Desde ahí, mi amigo tiene toda la razón: las cárceles, tal como se manejan hoy por hoy, parecen inútiles para la reinserción social. Se convierten, como suele decirse, en “universidades para criminales” donde ofensores menores aprenden más vicios y peores prácticas y se asocian con organizaciones mayores que agravan su situación. O bien, si se trata de enfermos mentales, que muchas veces no reciben la atención adecuada, sólo son expuestos a condiciones que empeoran sus padecimientos.

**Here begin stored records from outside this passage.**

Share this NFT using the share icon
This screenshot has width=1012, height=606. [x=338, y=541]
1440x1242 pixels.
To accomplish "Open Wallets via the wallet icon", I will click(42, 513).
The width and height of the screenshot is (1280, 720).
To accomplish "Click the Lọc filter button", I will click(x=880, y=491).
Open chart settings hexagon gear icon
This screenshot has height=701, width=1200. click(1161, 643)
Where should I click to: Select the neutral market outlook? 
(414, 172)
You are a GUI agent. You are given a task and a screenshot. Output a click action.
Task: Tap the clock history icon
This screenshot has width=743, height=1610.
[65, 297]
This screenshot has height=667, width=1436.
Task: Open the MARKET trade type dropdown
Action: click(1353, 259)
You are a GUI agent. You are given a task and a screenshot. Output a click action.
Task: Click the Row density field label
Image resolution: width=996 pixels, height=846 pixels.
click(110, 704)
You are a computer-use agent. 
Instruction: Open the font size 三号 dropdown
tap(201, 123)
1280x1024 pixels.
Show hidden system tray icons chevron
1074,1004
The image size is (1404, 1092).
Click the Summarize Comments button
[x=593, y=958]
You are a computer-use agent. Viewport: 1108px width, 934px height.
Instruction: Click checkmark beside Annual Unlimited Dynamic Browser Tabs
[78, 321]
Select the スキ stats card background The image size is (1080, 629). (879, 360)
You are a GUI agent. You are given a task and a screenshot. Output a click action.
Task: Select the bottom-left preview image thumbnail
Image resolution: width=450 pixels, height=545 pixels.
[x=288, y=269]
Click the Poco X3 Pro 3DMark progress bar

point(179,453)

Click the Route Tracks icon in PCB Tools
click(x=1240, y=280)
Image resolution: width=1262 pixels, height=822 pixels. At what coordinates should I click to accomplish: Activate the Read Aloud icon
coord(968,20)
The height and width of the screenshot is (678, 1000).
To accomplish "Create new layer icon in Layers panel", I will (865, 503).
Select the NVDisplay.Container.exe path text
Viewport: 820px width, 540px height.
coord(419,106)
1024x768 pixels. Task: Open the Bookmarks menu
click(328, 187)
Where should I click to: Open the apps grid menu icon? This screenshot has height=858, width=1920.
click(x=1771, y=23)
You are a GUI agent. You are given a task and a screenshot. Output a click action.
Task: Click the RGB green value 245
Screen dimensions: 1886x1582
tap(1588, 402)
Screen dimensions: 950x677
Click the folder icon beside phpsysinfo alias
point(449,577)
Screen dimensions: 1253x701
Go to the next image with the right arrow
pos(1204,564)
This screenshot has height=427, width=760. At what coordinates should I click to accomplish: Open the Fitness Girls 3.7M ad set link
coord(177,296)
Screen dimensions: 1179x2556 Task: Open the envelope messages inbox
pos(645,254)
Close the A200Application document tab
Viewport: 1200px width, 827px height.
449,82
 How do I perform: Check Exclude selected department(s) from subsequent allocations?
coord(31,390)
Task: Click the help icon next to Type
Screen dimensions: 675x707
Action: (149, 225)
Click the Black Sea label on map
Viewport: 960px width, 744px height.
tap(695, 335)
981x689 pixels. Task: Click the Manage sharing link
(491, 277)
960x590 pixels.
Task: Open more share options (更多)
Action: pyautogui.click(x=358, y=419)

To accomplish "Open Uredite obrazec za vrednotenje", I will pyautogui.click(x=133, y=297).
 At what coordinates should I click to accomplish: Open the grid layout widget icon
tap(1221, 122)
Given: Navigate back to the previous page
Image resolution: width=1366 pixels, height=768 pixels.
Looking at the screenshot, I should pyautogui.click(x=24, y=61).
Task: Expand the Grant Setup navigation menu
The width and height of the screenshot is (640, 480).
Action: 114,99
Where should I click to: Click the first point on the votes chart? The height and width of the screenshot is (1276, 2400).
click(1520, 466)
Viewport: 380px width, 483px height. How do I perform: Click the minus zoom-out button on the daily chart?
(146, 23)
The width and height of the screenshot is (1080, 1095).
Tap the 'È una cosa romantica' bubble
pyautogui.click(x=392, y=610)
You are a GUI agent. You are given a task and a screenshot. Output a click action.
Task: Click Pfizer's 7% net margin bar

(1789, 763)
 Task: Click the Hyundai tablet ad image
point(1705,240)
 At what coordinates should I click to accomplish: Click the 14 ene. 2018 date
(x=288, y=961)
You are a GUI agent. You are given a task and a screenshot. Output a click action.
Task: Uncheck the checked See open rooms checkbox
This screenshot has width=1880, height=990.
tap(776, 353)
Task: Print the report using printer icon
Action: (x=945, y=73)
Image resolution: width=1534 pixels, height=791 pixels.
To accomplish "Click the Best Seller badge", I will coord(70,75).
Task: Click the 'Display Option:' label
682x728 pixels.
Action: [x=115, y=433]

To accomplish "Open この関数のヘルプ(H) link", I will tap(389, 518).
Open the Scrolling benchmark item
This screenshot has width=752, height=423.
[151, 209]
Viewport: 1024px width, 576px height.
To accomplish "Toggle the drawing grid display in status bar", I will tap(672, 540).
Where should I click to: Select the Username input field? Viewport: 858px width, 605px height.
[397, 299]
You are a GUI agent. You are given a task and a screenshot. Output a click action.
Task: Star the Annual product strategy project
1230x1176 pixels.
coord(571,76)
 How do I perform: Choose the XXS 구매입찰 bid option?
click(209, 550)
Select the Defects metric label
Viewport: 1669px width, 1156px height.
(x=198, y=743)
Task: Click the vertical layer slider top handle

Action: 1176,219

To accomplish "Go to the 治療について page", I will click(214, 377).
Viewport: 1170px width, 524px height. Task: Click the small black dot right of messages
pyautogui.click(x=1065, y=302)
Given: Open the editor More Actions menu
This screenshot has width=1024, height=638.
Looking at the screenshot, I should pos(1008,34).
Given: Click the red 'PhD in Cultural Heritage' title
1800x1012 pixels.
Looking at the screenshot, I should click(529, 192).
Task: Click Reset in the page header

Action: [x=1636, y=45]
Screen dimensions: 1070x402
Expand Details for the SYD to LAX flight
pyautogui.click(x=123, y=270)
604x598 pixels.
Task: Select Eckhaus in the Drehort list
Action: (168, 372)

“Se lo merecen, por eso están encerrados”, dirán algunos, y quizá (como con Bundy) sea cierto que existen casos que están más allá de cualquier tipo de esperanza de mejora. Empero, asumir que esa expresión vale universalmente (para todos los casos) es creer que no hay inocentes en las cárceles, que nuestro sistema legal es perfecto e infalible y es, simplemente, no empatizar. Es bloquear la pregunta por una realidad que es más compleja y tiene más matices que ser simplemente “bueno” o “malo”. Si usted, querido lector, cometiera un error, genuínamente error imprudente, o fuera injustamente condenado a prisión, ¿diría lo mismo?¿Admitiría que las condiciones de las prisiones sean las que son hoy en día?¿Se creería digno de una segunda oportunidad?

Se habla de opciones complementarias que aún no se articulan como sustitutas del sistema punitivo, por ejemplo, la justicia restaurativa: una teoría de la justicia de reciente auge que se centra en las necesidades de víctimas y victimarios. Una perspectiva que, con base en la empatía y en la comprensión del dolor causado, pretende afectar de manera positiva la vida de los criminales y sus víctimas; conocer sus motivos, sus circunstancias, resolver las dudas, mitigar y, en lo posible, tratar el dolor de la víctima y, más que nada, hacer consciente al victimario de la hondura y dimensión real de sus acciones acompañando así un proceso de reevaluación y arrepentimiento constructivo que permitan al individuo reconsiderar sus actos y, con esperanzas, permitirle reintegrarse de manera efectiva a la sociedad. Tal acercamiento requeriría de complejos  y tardados procesos educativos, en los que todavía nos queda mucho trecho por construir, para la sociedad, los funcionarios, los victimarios y las propias víctimas.

Si deben seguir existiendo las prisiones o no, no es sencillo de definir. No es tan simple como dar un no tajante o un sí tajante porque en la mera respuesta no se encuentra la solución al problema. La solución tiene más que ver con modos de trabajo efectivos, enfocados en las reales necesidades de quien ha delinquido para elevar sus posibilidades de reinsertarse sanamente en la sociedad. Eso, en definitiva, nos incluye a nosotros como sociedad; debemos romper con los prejuicios ante los exconvictos, pero eso sólo sucederá con base en garantías claras y notorias de sus cambios de actitud e intención de rehabilitarse y mejorar.

Quizás es como me dijo alguna vez un profesor: “ni todas tus acciones buenas borran tus acciones malas, ni todas tus malas borran las buenas”. Quizás es cosa de interiorizar un proceso de mejora personal constante y promoverlo también en otros  a partir de la simple conciencia de que mientras tengas un día más de vida, tienes una nueva oportunidad para hacer las cosas mejor que ayer.